RECORDS FOR THIS TASK:

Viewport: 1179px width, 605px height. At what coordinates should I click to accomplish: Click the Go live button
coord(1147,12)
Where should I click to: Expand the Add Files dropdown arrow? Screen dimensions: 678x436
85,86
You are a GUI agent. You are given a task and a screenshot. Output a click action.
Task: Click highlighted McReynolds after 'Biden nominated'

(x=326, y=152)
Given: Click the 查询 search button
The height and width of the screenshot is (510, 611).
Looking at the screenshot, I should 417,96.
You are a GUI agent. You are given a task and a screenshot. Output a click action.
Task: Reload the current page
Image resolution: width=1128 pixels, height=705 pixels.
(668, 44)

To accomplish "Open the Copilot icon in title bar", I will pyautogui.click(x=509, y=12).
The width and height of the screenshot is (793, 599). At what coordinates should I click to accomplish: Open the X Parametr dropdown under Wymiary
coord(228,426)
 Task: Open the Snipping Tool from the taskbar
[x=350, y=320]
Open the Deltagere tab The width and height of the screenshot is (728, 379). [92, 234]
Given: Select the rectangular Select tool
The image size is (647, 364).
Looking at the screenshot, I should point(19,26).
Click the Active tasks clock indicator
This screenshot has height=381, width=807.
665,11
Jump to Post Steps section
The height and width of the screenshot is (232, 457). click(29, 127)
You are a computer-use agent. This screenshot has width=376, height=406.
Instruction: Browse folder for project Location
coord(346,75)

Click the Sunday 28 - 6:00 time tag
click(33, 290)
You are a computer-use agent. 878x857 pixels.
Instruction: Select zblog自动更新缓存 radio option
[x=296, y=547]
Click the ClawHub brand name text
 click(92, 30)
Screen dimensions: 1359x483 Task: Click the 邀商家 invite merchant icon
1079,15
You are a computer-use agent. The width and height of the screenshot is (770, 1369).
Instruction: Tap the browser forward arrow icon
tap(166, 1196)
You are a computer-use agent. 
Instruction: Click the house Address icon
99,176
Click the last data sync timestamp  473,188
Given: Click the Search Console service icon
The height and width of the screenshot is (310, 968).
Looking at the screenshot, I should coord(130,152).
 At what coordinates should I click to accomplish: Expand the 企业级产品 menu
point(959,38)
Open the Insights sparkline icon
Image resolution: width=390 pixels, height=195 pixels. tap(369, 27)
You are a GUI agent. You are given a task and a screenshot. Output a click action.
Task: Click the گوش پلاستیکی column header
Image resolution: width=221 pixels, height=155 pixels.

PROMPT:
Give back exactly the lines of the listing above that run from the line with "Task: Open the" to the line with "You are a computer-use agent. The", inclusive.

SOLUTION FOR THIS TASK:
 Task: Open the Snipping Tool from the taskbar
[x=350, y=320]
Open the Deltagere tab The width and height of the screenshot is (728, 379). [92, 234]
Given: Select the rectangular Select tool
The image size is (647, 364).
Looking at the screenshot, I should point(19,26).
Click the Active tasks clock indicator
This screenshot has height=381, width=807.
665,11
Jump to Post Steps section
The height and width of the screenshot is (232, 457). click(29, 127)
You are a computer-use agent. This screenshot has width=376, height=406.
Instruction: Browse folder for project Location
coord(346,75)

Click the Sunday 28 - 6:00 time tag
click(33, 290)
You are a computer-use agent. 878x857 pixels.
Instruction: Select zblog自动更新缓存 radio option
[x=296, y=547]
Click the ClawHub brand name text
 click(92, 30)
Screen dimensions: 1359x483 Task: Click the 邀商家 invite merchant icon
1079,15
You are a computer-use agent. The width and height of the screenshot is (770, 1369).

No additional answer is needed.